1. Introduction Software systems continuously evolve to meet everchanging user needs. As a system evolves, new functionalities are added and existing ones are removed or modified. In particular, when we look at the evolution of an Object– Oriented (OO) software system, we see that the lifetime of a class is only a limited segment in the whole system evolution. When a class is not considered useful anymore, it can be removed. On the contrary, new features can imply the creation of new classes. The latter is, however, only part of the reality.

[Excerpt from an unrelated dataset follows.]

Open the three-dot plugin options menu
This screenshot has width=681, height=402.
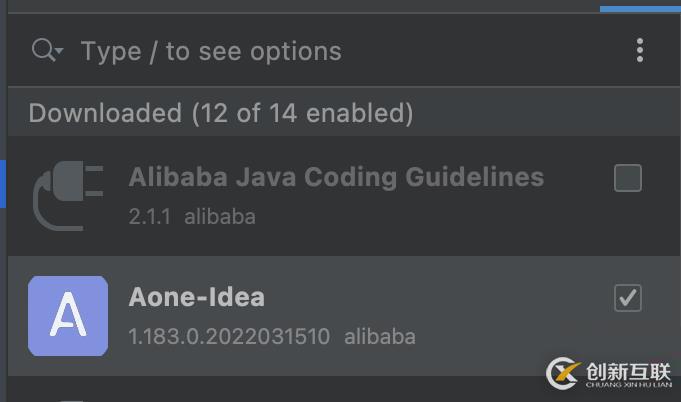click(640, 50)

To improve the software internal structure, maintainability and comprehensibility, refactoring [8, 11]

∗∗ ´

Ecole Polytechnique de Montr´eal Montr´eal, Canada

activities are periodically performed. At class level, such refactorings may imply that new classes can be obtained by splitting or merging old ones. Moreover, it may happen that a class can be obtained factoring out part of another class or, on the contrary, a class can be merged with another. Often, for different reasons, those refactorings are not documented. The lack of configuration management and, in general, of a well-defined software development process can cause the lost of traceability between related classes. As a consequence, the software system maintainability and, in general, its quality, tend to deteriorate. Software evolution activities rapidly become extremely difficult as any change may produce unpredictable side effects on other portions of the system. It would be greatly useful to connect the independent segments representing class evolution during system lifetime. If, at a given release, a class terminates its life and other two classes, obtained splitting the first one, appear, then the three segments representing such classes should be connected to indicate such a relationship. The first, intuitive consequence of this information is related to understand software evolution: the lifetime of a class should be studied also across events such as renaming, replacement, merge and split. Second, the detection of refactorings helps locating functionalities over classes, thus giving a relevant support to software maintenance and, in particular, impact analysis. Last but not least, the approach can be a support to facilitate the reuse of test cases developed for the old class(es). This paper proposes to adopt techniques inspired by Information Retrieval (IR) approaches to automatically identify and document evolution discontinuities when analyzing the evolution of OO source code at class level. The approach is inspired from a number of studies [3, 5, 16, 17] aimed at recovering any mapping between software artifacts (e.g., free text documentation and code), or between subsequent releases of a software system. Without loosing the generality of the proposed approach,

this paper will focus on a limited number of refactoring events, namely class renaming or replacement, class merge and split, and factoring in/out a class into/from another one. Nevertheless, the approach can be extended to other (even finer-grained, for example at method level) types of refactoring. The primary contributions of this paper are the following: • it proposes a novel, automatic, approach to locate software evolution discontinuities due to possible refactorings; • it explicitly defines, in terms of such an approach, a way to identify merge, split and rename; and • it presents results of a study aiming at identifying such discontinuities in the evolution of 40 releases of a Java system. The remainder of the paper is organized as follows. After Section 2 discusses the related works and their relationship with the present paper, Section 3 presents, for completeness’ sake, a brief overview of IR based traceability link recovery. Section 4 describes the proposed approach, while Section 5 reports and discusses the results from the case study. Section 6 concludes.

2. Related Work The problem of identifying refactorings in subsequent releases of a software system has been previously tackled by Demeyer et al. [7]. They proposed heuristics, based on class and method-level metrics, to identify several forms of refactoring. As stated by the authors, Demeyer et al. approach requires metric analysis being complemented by manual browsing. We agree with authors that, in general, each category of refactoring requires a particular heuristic to be identified and that, in general, manual browsing is necessary. However, our aim is to propose an approach that automatically, without any human intervention, identifies some potential refactorings. Second, we are, in this paper, mainly interested in those refactorings that create discontinuities in a class lifetime. Zimmerman et al. [23, 22] presented a data mining approach over CVS repositories to identify changes, to detect coupling between fine–grained entities and to predict future or missing changes. Xing and Stroulia [21] presented an approach to understand class evolution in OO software. More generally, the issue of recovering traceability links between portions of code, or between code and free text documentation, has gained interest in recent years. In particular, a number of papers have been published in the area of impact analysis. For example, Turver and Munro [20]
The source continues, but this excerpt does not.